Certes ! il y a toujours du neuf dans l’Église, mais il n’est authentique que s’il a ses racines dans la Tradition : « nil innovetur nisi id quod traditurn est » (10). Elle est un patrimoine qui a grossi merveilleusement au cours des siècles et qui est d’une richesse doctrinale inouïe. Qu’on pense à tout ce que représentait l’enseignement du Magistère comprenant d’ailleurs des définitions de Foi ; l’enseignement des Pères de l’Église à partir des Pères apostoliques ; l’enseignement des Théologiens bien avant Vatican II. Or le Cardinal n’invoque jamais cette décisive autorité. Celle qu’il nous présente est presque toujours celle de protestants, de schismatiques, voire même d’athées. Comment y trouver confiance valable pour des catholiques ?

 

IV. Et il faudrait aussi s’entendre sur les charismes

Dans cet ouvrage, en effet, on en parle beaucoup, ce qui ne signifie pas distinctement ! Bien des sentiments ou mouvements, peut-être surnaturels, s’expliqueraient par le jeu normal des dons du Saint-Esprit dans une âme fervente.

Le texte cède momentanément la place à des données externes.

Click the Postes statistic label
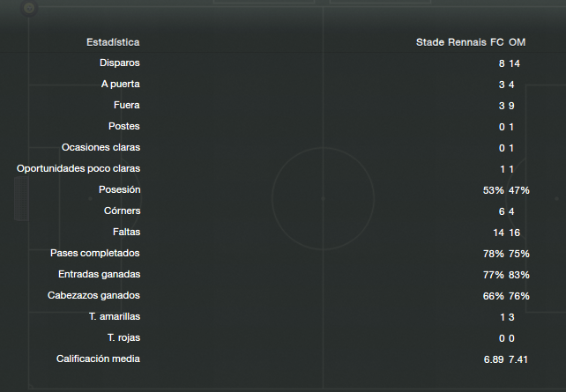The height and width of the screenshot is (392, 566). 123,126
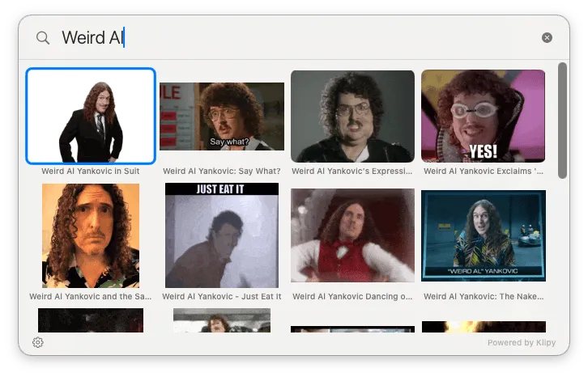Click the orange-background curly hair GIF
588x377 pixels.
[x=91, y=235]
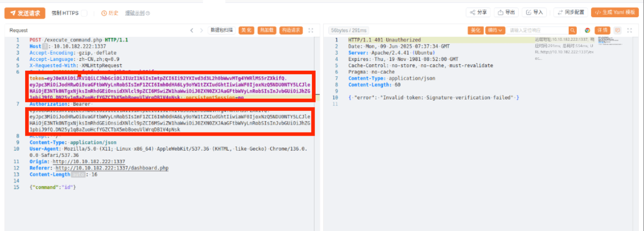Open the 历史 history list

click(x=110, y=13)
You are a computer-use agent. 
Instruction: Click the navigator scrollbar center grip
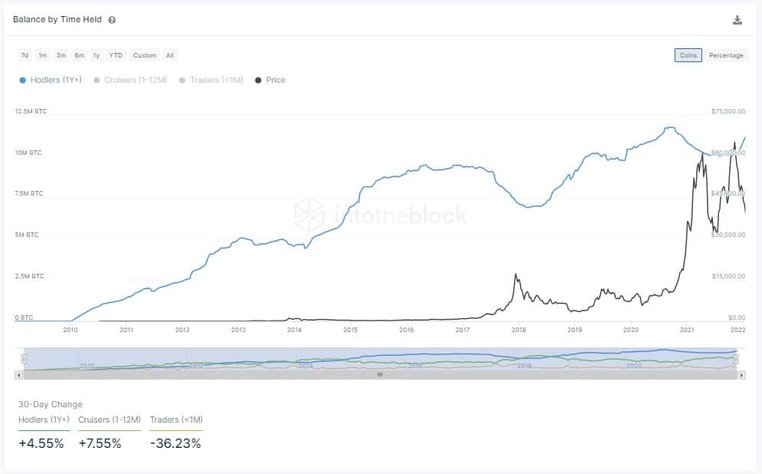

Un tel jeu relève de l’économie surnaturelle ordinaire et ses fruits ne peuvent être appelés « Charismes » qu’abusivement. Pour rester dans la clarté, prenons ce terme au sens strict : don gratuit d’ordre surnaturel, conféré plus pour le bien d’autrui que pour celui qui en est gratifié et qui peut revêtir des aspects extraordinaires, voire miraculeux.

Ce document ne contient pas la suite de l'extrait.